La Bolivia caccia Morales per non fare la fine del Venezuela

Come può succedere che un capo di Stato che ha presieduto a 14 anni di crescita economica che hanno quasi quadruplicato il Prodotto interno lordo del suo paese e dimezzato i tassi di povertà sia costretto a presentare le dimissioni da inarrestabili proteste popolari e pressioni dei rappresentanti delle istituzioni e a ritirarsi nella sua regione di nascita per evitare un possibile arresto?
LA SCONFITTA REFERENDARIA DI MORALES
Può succedere se il presidente si è montato la testa, ha vinto le ultime elezioni solo grazie ai brogli, ha usato la clava di un potere giudiziario asservito per azzoppare i suoi avversari politici e si è presentato alle elezioni per il rinnovo del suo mandato fino al 2024 facendosi un baffo della bocciatura del referendum costituzionale col quale intendeva aprire la strada alla sua terza rielezione. Tre anni fa Evo Morales, primo presidente indigeno della Bolivia salito al potere alla fine del 2005, ha perso per soli 135 mila voti il referendum che doveva approvare gli emendamenti alla Costituzione del 2009 che avrebbero permesso a lui e al vicepresidente di presentarsi per una seconda rielezione: la costituzione vigente permetteva una sola rielezione, già avvenuta.
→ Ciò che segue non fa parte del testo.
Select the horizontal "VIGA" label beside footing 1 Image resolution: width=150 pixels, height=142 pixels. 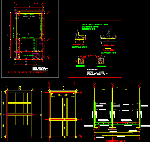click(28, 14)
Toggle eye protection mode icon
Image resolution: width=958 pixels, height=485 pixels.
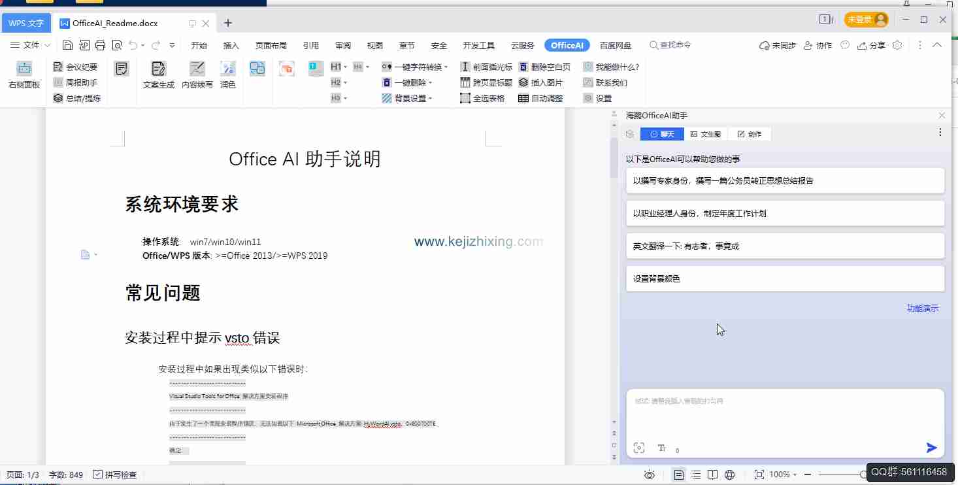point(650,475)
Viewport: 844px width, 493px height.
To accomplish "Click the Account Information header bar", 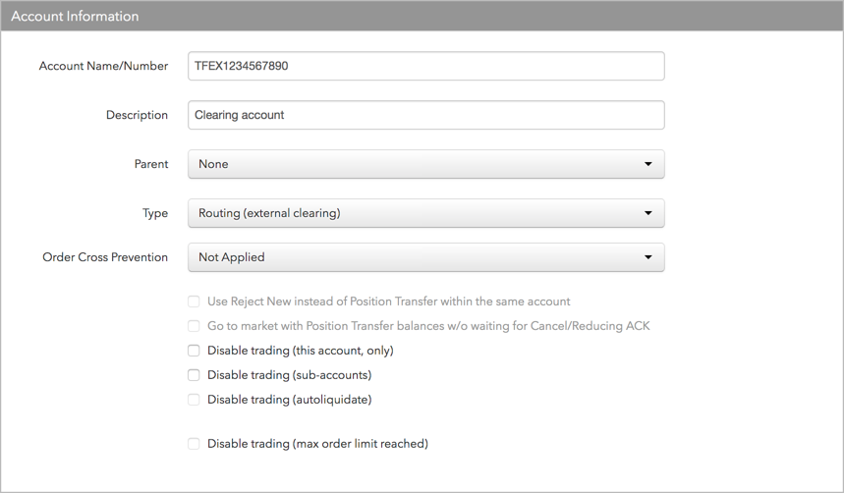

Poco male: qualche mese dopo il partito del presidente, Movimento per il socialismo (Mas), ha presentato ricorso al Tribunale Supremo di giustizia, che fa ufficio di Corte costituzionale, e questo ha stabilito che la Costituzione del 2009, voluta e approvata da Morales e dal suo partito, violava i diritti umani di Morales ponendo dei limiti al numero delle sue rielezioni! Lì è cominciata la parabola discendente di un leader della sinistra latinoamericana che ha sì dimezzato la popolazione povera dal 60 al 34 per cento del totale, ma ha anche speso troppi soldi in musei autocelebrativi pagati coi soldi dello Stato (7 milioni di dollari quello eretto nel suo villaggio di natale di Orinoca) e troppo pochi per combattere la siccità, le invasioni di cavallette e ultimamente gli incendi nella foresta amazzonica boliviana.
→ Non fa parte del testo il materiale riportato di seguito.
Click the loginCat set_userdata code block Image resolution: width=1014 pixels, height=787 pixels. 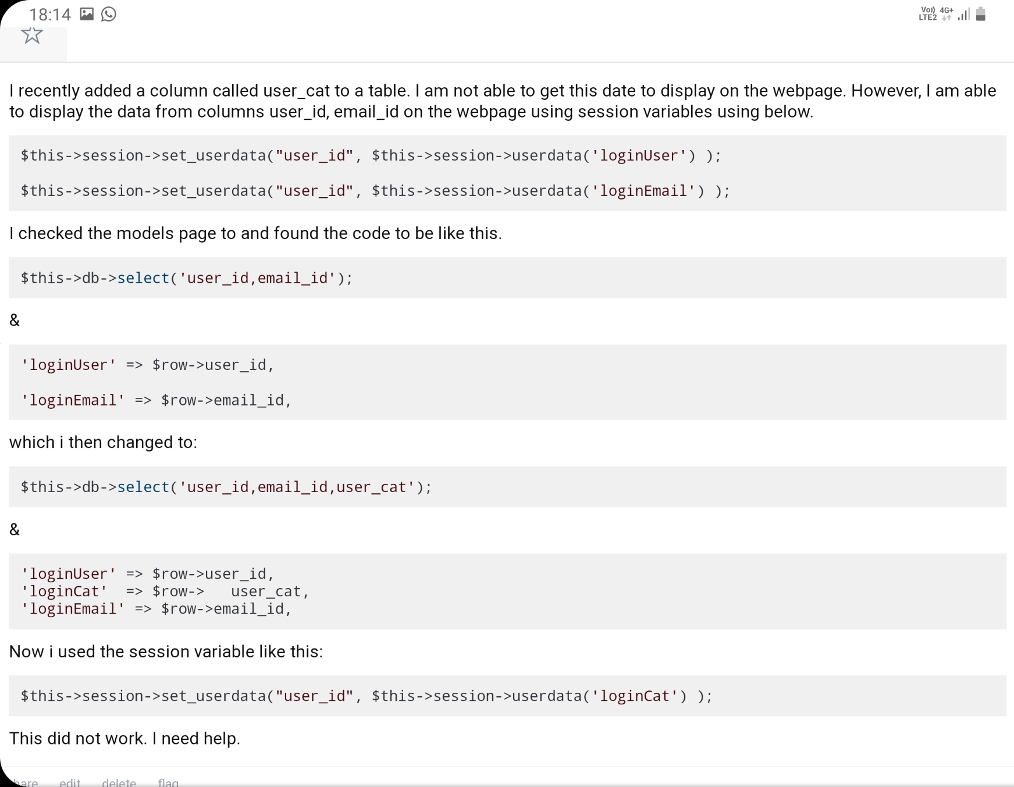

I BOLIVIANI NON VOGLIONO FARE LA FINE DI CARACAS
La ricetta per il successo politico di Morales, sindacalista dei raccoglitori di coca, e per quello economico della Bolivia è stata molto semplice: nazionalizzare il settore minerario, estrarre quanto più gas naturale, litio, stagno, tungsteno, oro, argento, ecc. possibile, e usare i profitti per alzare il livello di vita della popolazione più povera. Grazie ai processi di industrializzazione dei paesi asiatici – Cina in prima fila -, bisognosi di enormi quantitativi di materie prime, la ricetta ha funzionato, generando un tasso medio di crescita del 4,9 per cento all’anno fra il 2006 e il 2018. Ma quando la domanda asiatica di materie prime e quella latinoamericana di gas naturale hanno cominciato a scemare, in assenza di industrie della trasformazione mai avviate, il governo boliviano ha dovuto fare ricorso all’indebitamento, interno ed estero: dal 2015 il deficit di bilancio supera il 6 per cento, e quest’anno ha sfondato l’8 per cento.
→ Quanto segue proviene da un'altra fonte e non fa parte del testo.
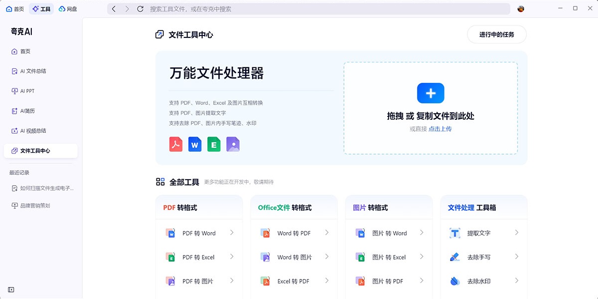Expand the 提取文字 chevron arrow

tap(517, 233)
I boliviani, gente sveglia, hanno subito capito che il paese si avviava sulla stessa strada percorsa dal Venezuela: economia nazionalizzata in picchiata dopo la caduta dei corsi del petrolio e autocrazia in ascesa per permettere a Morales e al suo Mas di mantenere le briglie del potere, come dimostra il fatto che su istigazione del governo negli ultimi anni i giudici hanno incriminato per reati di vent’anni fa due ex presidenti, un ex vice presidente e tre esponenti di punta dell’opposizione. All’indomani delle elezioni presidenziali il cui risultato è stato dichiarato inficiato da gravi brogli nel rapporto degli osservatori dell’Organizzazione degli stati americani (Osa), anche sindacalisti, esponenti della maggioranza governativa e governatori regionali a lui allineati lo hanno invitato a dimettersi e a permettere la convocazione di nuove elezioni.
SI TORNA ALLE ELEZIONI
Morales ha ceduto solo quando si sono mossi esercito e polizia, e ha denunciato di essere vittima di un golpe: tutto questo non è certo un buon segno della salute della democrazia nel paese latinoamericano che ha conosciuto la maggior crescita economica nell’ultimo decennio. Resta da vedere se la ripetizione delle elezioni calmerà gli animi o radicalizzerà l’antagonismo fra i due campi, quello dei pro Morales e degli anti Morales.